(Collected data entries)
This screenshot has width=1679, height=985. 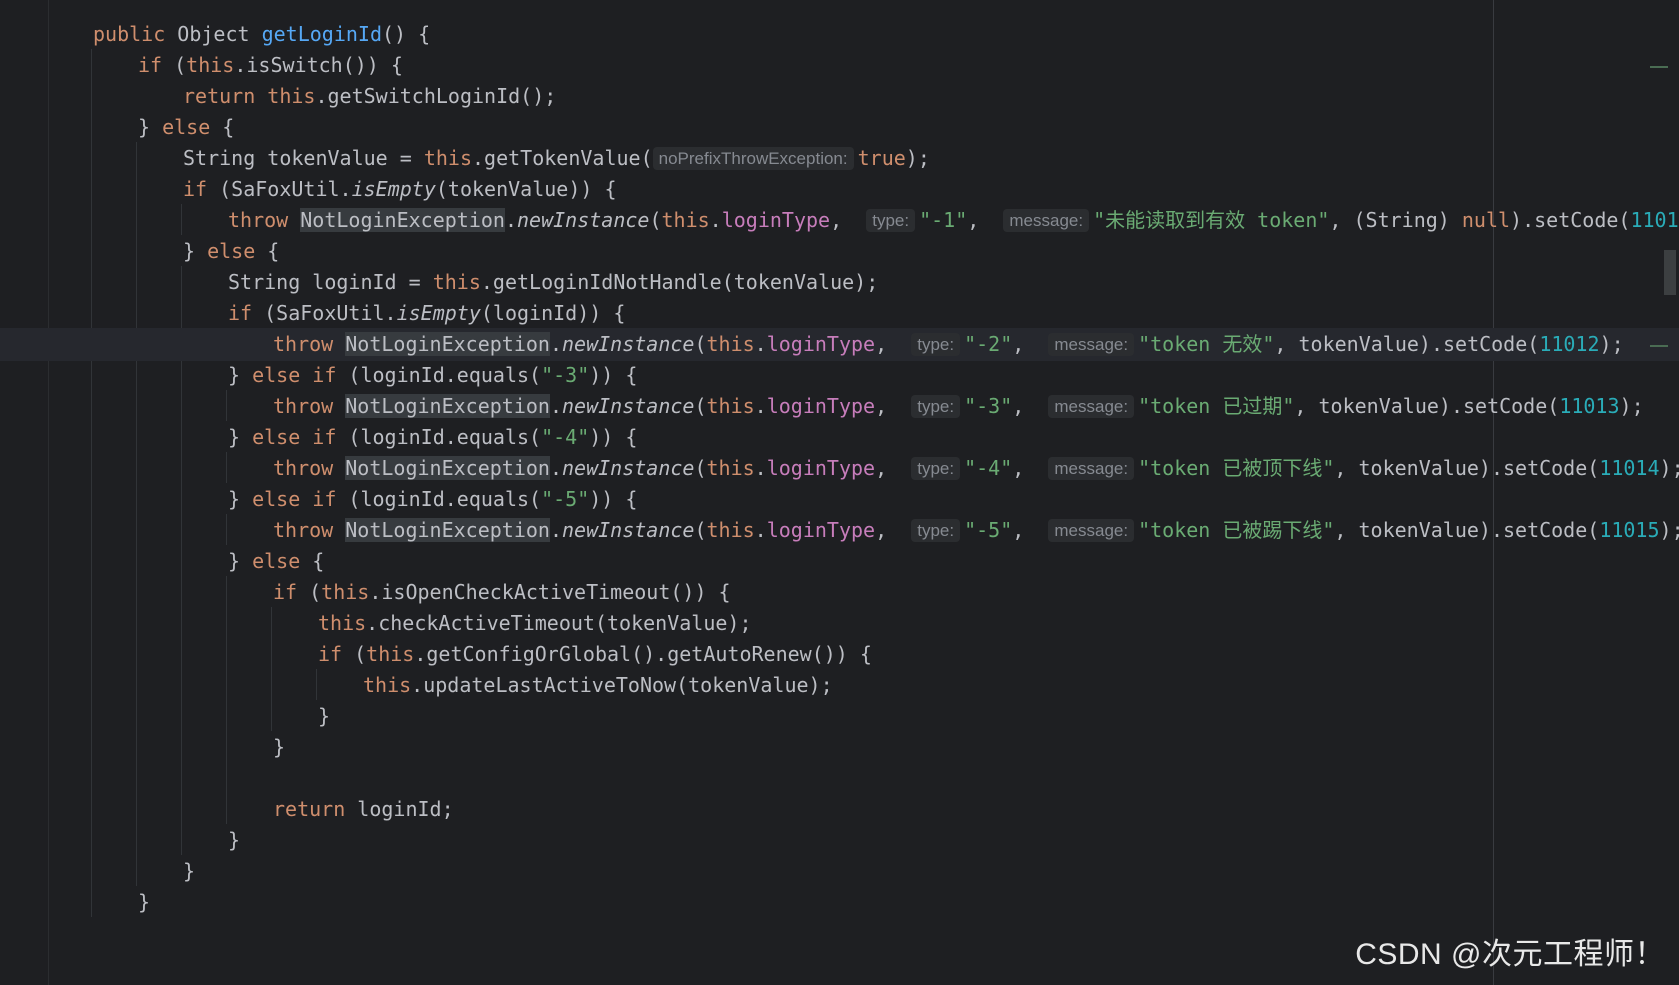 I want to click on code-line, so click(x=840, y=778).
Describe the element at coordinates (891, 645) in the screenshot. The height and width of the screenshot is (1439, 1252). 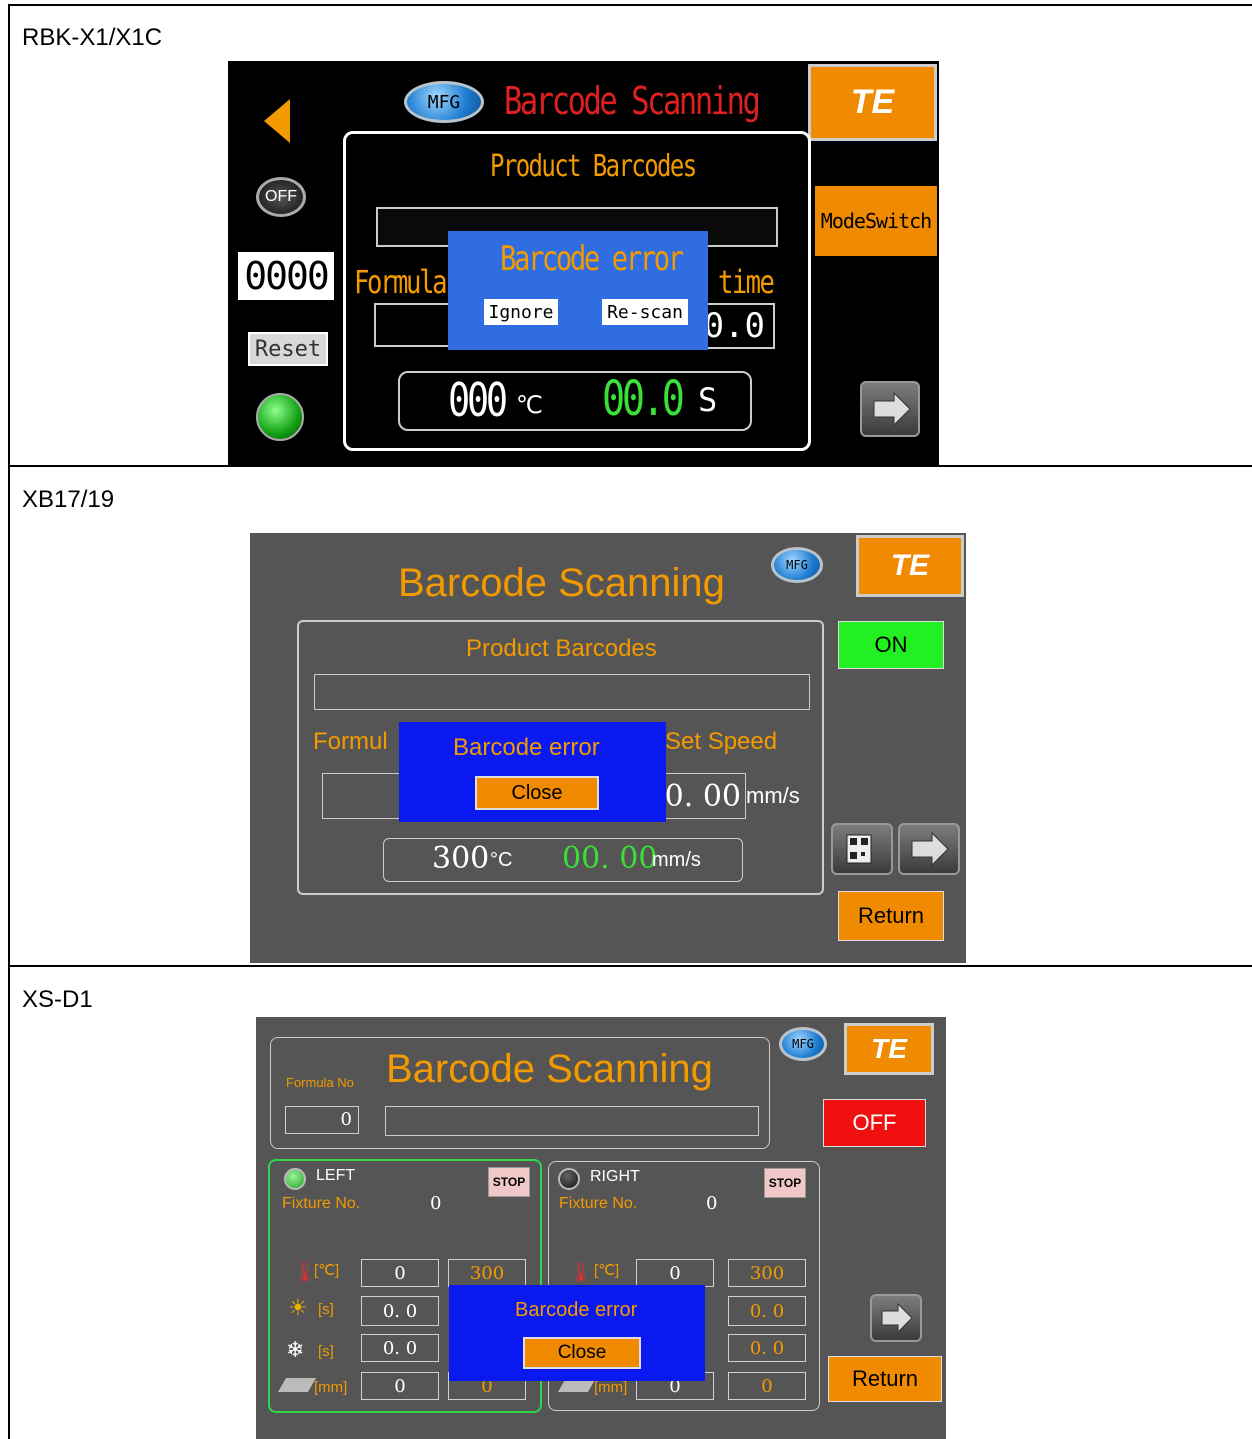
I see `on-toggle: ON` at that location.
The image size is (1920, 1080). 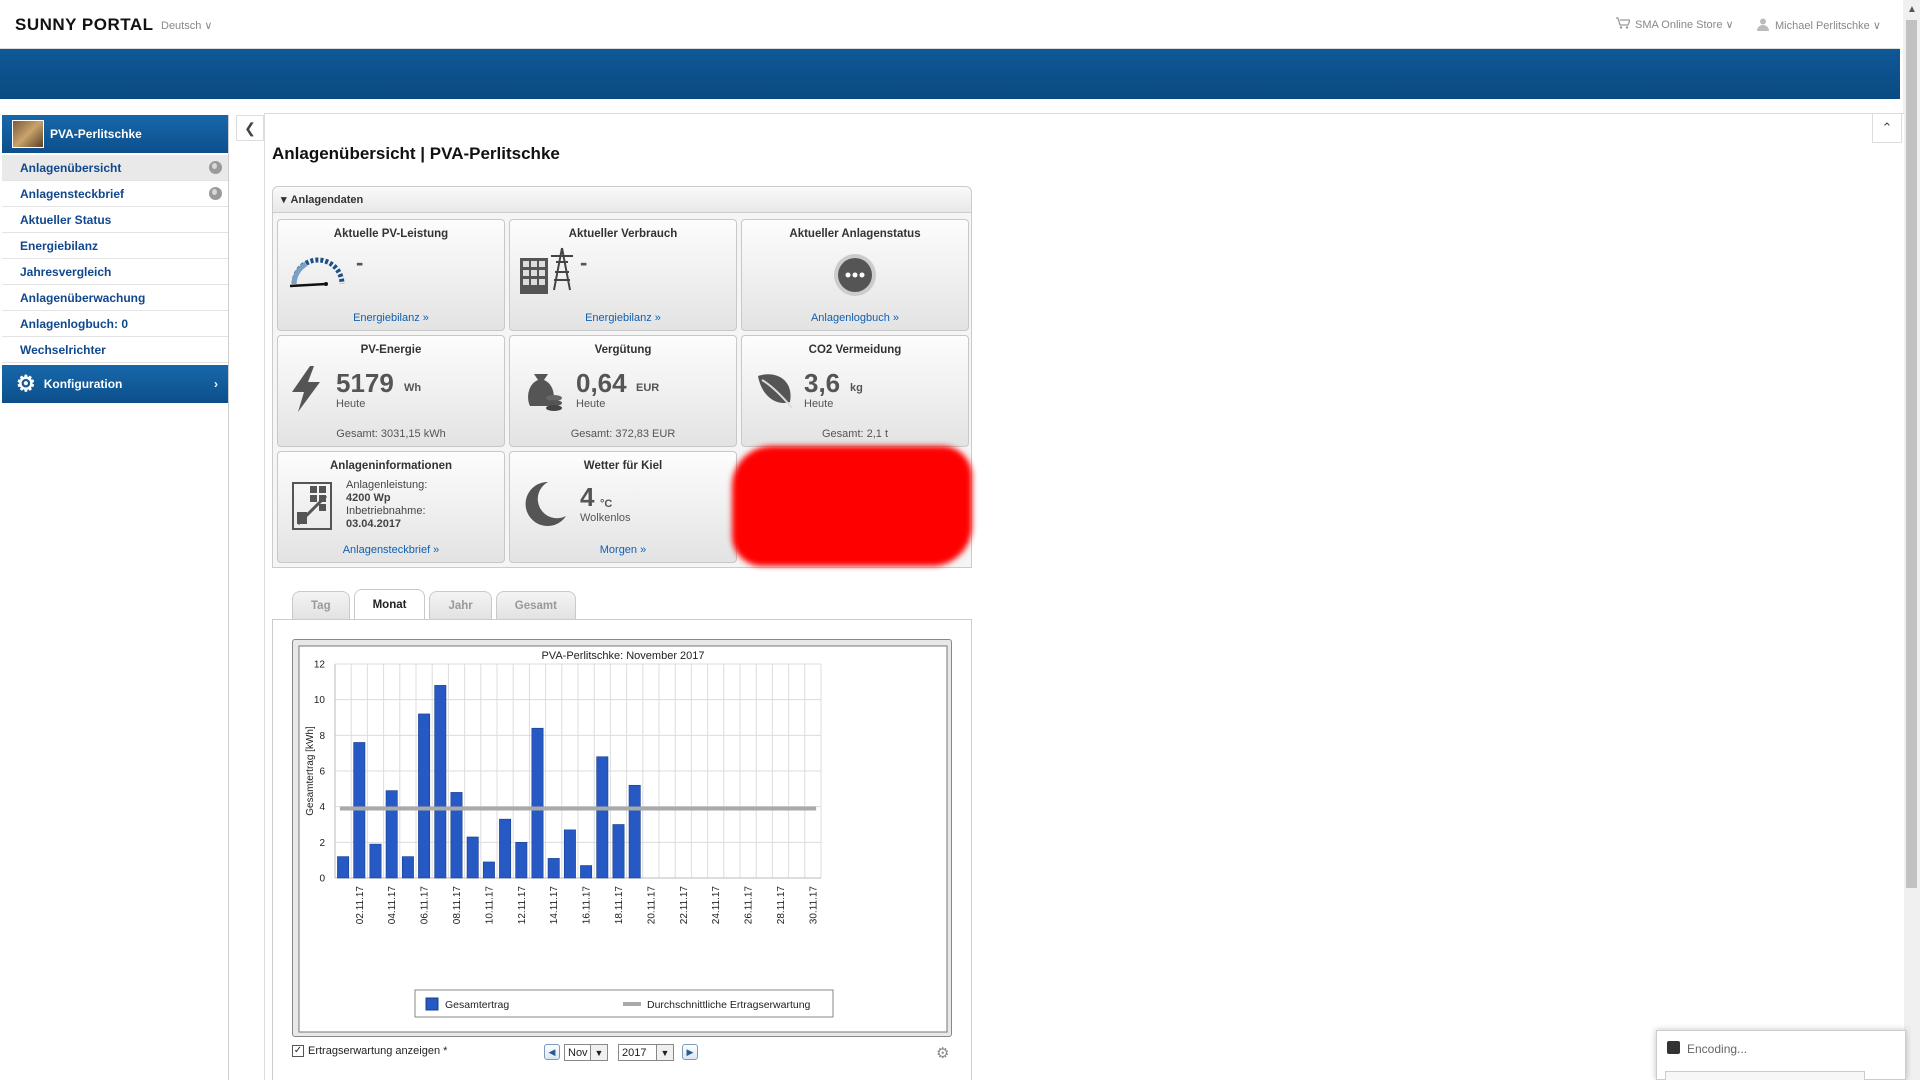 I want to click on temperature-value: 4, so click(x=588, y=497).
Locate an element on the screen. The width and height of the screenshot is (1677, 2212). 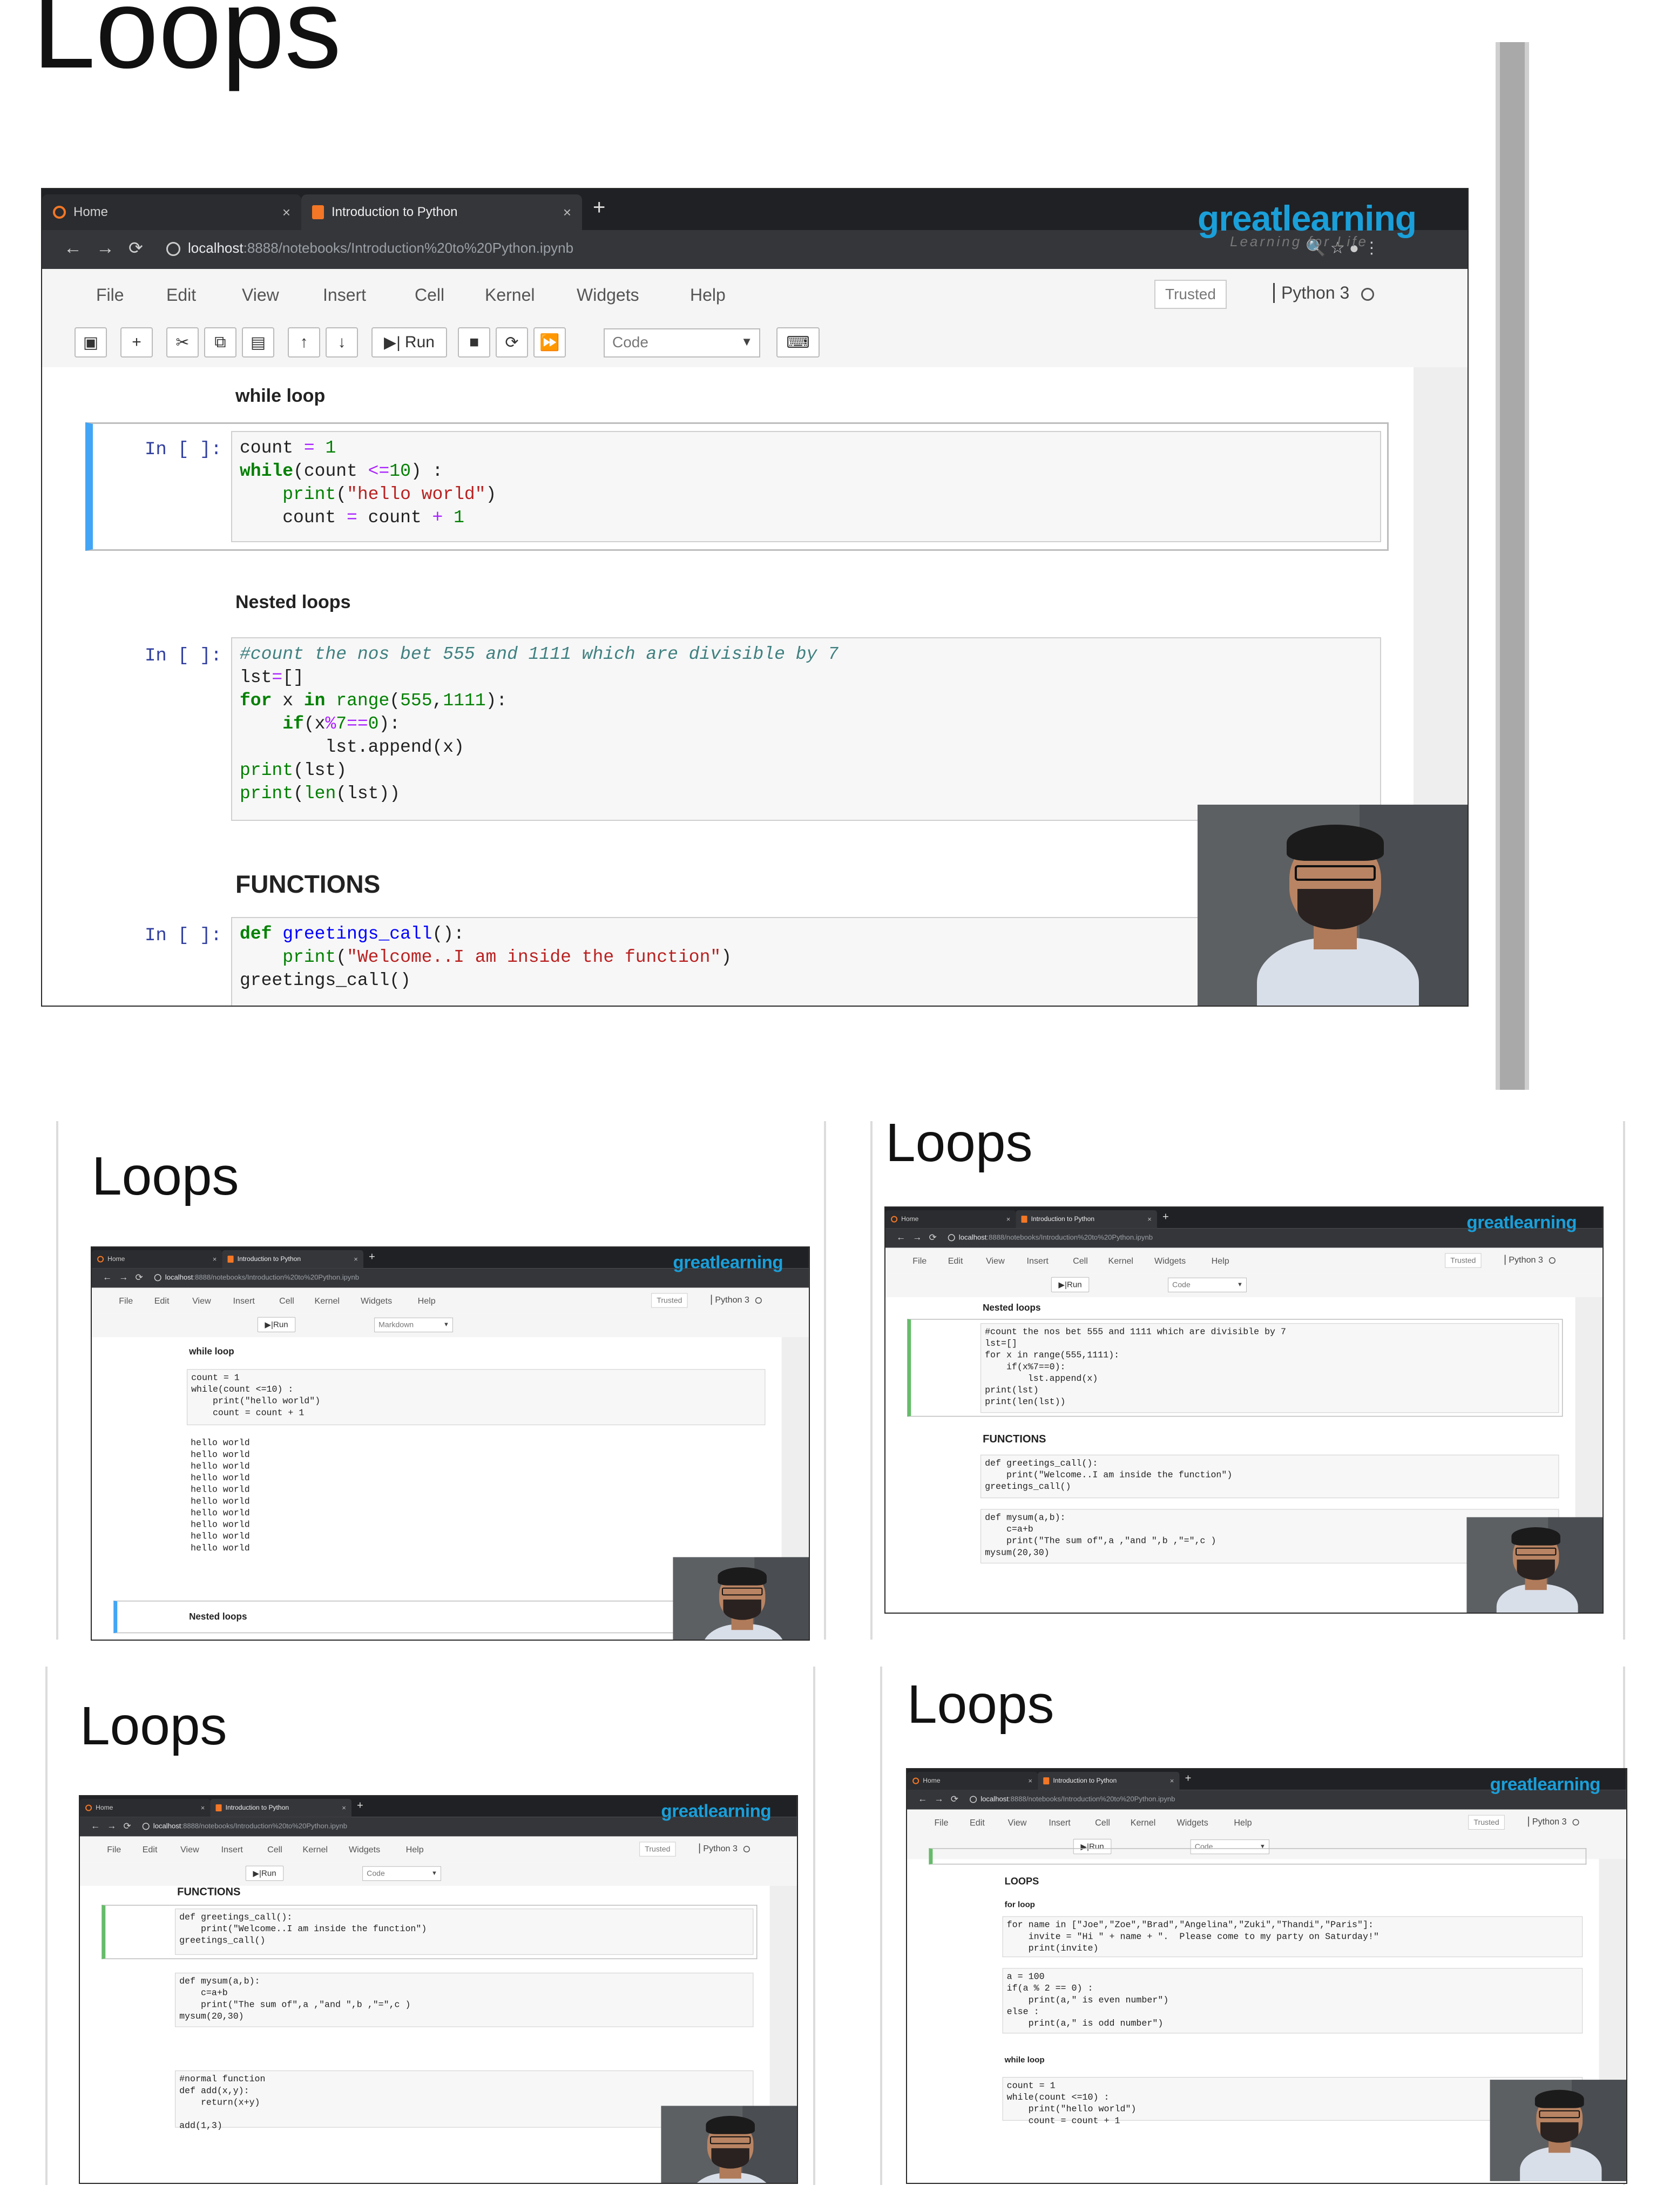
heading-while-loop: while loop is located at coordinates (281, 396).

■ What is being asked ■
Put the lines from the one containing "Locate an element" through the end of the records into a JSON list of strings, one string per line, and skip any blank lines. Leave the pictures out of the answer.

■ Solution ■
[
  "Locate an element on the screen. The width and height of the screenshot is (1677, 2212). ",
  "heading-while-loop: while loop is located at coordinates (281, 396)."
]